Genetik bir mutasyondan dolayı doğuştan görme engelli Eşref Armağan, hayatında hiç renkleri, günbatımını ya da ışığı görmemiş olsa da bunları kağıda yansıtan ressam. Toronto üniversitesinde “Eşref the blind painter” diye anılıyor. “Bir şeyleri öğrenirken isimlerini söylediler: sandalye, masa dediler ama benim zihnimde ne şekil ne de renk oluşmadı.” diyor Eşref Armağan, “amacım da ressam olmak değildi başta, ben sadece herkes gibi içinde yaşadığım dünyayı tanımak istedim”. Resmetmeye dokunarak hissettiği şeyleri hayalinde canlandırarak başlıyor ve sonrasında bunu kağıda aktarıyor. Bu her ne kadar inanılmaz ve saygı duyulası olsa da, aslında böyle sıradışı hayat hikayeleri alışılmadık bir şey değil. Örneğin 7 yaşında duyma yetisini tamamen kaybeden Bethoven’ın bestelerine hayranlık duymamak imkansız. Fakat Eşref Armağan’ın inanılmazlığı perspektif algısından geliyor. Üstelik ses dalgaları titreşim oluşturduğu için diğer duyu organları ile hissetmek mümkün olabilir lakin ışığı ve güneşi tanımadan bir günbatımı çizmek kulağa mucize gibi geliyor. Bilim insanlarını hayrete düşüren bir diğer nokta ise Boston Harvard Neuroscience labında yapılan beyin taramalarında kör bir bireyin beyninde aktif olmayan oksipital lobun Eşref Armağan resim yaparken ışıl ışıl olması.
“Kimse bana kör diyemez, ben, parmak uçlarımla görebilen insanlardan daha fazlasını görüyorum.”

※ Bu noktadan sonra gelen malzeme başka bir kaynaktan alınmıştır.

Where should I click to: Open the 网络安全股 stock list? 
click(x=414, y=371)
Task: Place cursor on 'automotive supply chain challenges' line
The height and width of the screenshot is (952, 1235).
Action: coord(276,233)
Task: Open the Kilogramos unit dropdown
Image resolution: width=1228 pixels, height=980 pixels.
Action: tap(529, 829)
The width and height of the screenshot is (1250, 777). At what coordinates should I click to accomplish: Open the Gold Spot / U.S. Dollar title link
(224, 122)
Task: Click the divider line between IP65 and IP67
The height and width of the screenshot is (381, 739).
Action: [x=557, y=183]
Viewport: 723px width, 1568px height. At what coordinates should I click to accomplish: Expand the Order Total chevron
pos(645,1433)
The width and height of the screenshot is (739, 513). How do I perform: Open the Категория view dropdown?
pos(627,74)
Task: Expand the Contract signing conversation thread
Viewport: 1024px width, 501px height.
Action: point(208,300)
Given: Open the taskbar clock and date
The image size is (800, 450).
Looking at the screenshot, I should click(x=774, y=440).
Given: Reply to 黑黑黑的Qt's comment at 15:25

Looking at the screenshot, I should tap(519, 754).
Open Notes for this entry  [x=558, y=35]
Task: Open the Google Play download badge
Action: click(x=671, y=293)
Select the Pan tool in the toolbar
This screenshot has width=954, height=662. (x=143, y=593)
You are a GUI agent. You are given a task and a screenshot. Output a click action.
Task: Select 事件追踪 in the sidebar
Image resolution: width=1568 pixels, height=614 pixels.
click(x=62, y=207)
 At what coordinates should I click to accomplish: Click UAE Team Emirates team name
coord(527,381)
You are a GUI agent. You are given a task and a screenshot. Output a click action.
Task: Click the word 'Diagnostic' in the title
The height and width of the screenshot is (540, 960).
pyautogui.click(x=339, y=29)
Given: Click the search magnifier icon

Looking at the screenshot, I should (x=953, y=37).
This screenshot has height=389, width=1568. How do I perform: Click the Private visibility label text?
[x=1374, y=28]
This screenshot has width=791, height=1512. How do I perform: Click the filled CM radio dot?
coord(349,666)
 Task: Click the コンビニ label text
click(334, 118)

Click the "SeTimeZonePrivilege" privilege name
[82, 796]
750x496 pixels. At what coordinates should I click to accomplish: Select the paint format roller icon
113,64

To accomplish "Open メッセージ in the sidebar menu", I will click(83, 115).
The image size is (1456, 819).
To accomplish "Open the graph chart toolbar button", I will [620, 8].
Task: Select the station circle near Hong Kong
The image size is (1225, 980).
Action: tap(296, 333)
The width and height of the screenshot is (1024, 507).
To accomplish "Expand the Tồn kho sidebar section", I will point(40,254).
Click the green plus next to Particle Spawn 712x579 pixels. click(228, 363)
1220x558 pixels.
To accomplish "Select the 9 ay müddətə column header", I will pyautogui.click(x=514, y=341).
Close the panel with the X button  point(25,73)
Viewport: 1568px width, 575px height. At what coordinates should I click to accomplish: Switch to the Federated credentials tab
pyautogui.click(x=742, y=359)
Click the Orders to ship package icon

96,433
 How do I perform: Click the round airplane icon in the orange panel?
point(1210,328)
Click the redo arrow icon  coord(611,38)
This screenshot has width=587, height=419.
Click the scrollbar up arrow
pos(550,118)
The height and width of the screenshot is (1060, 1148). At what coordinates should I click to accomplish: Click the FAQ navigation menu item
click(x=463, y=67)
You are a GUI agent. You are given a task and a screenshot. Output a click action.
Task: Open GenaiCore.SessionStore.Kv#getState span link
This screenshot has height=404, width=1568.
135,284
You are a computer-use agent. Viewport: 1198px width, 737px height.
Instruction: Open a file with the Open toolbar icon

Biz bir yola baktığımızda giderek inceldiğini görebilir ve perspektif algımızı oluşturabiliriz fakat hiç görmemiş biri yolda ne kadar yürürse yürüsün giderek inceldiği gibi bir sonuca varamaz. İşte bu yüzden Eşref Armağan’ın resimlerinde perspektif algısını görmek beklenmedik bir şey. Toronto Üniversitesi’nde sezgisel ve algısal psikolog Dr. John Kennedy Eşref Armağan’ın perspektif algısı olup olmadığını anlamak için bir deney kurguladı. Eşref Armağan İtalya’da Floransa Katedrali’nin önünde duracak, dokunacak ve çizecekti. Bu perspektif algısını ölçmek için oldukça uygun bir deneydi çünkü doğrusal perspektif ilkelerinin babası olan Brunelleschi, bu perspektif ilkelerini Floransa Katedrali’ni çizerek oluşturmuştu. Yani Eşref Armağan, 1413’te perspektifin ilkelerinin yazıldığı yerde duracak ve sadece dokunarak yeniden yazacaktı. Eşref Armağan binanın çevresinde dolaştırıldıktan sonra eline binanın küçük bir maketini verdiler ve binayı sanki yukarıdan ve aşağıdan bakıyormuş gibi çizmesini istediler. Sonuç inanılmazdı çünkü ilk kez görme engelli biri gölge ve perspektifi başarıyla kağıda aktarıyordu. Tüm bu deneyler sonunda bilim insanları görselliği yanlış yorumladıklarını ve uzaklığa göre küçülen objelerin bu denli isabetli resmedilmesi gözlerin yardımı olmadan mümkün olmadığını sandıklarını açıkladılar. Eşref Armağan şimdi 67 yaşında, 2 çocuk babası ve üniversitelerde tedx konuşmaları ile röportajlar veriyor. Ayrıca ilgilenenler için kendisi hakkında çekilmiş bir discovery channel belgeseli de mevcut.
“Ben, dünyayı parmak uçlarıyla görebilen bir insan olarak anılmak isterim. Sanatımla anılmak isterim.”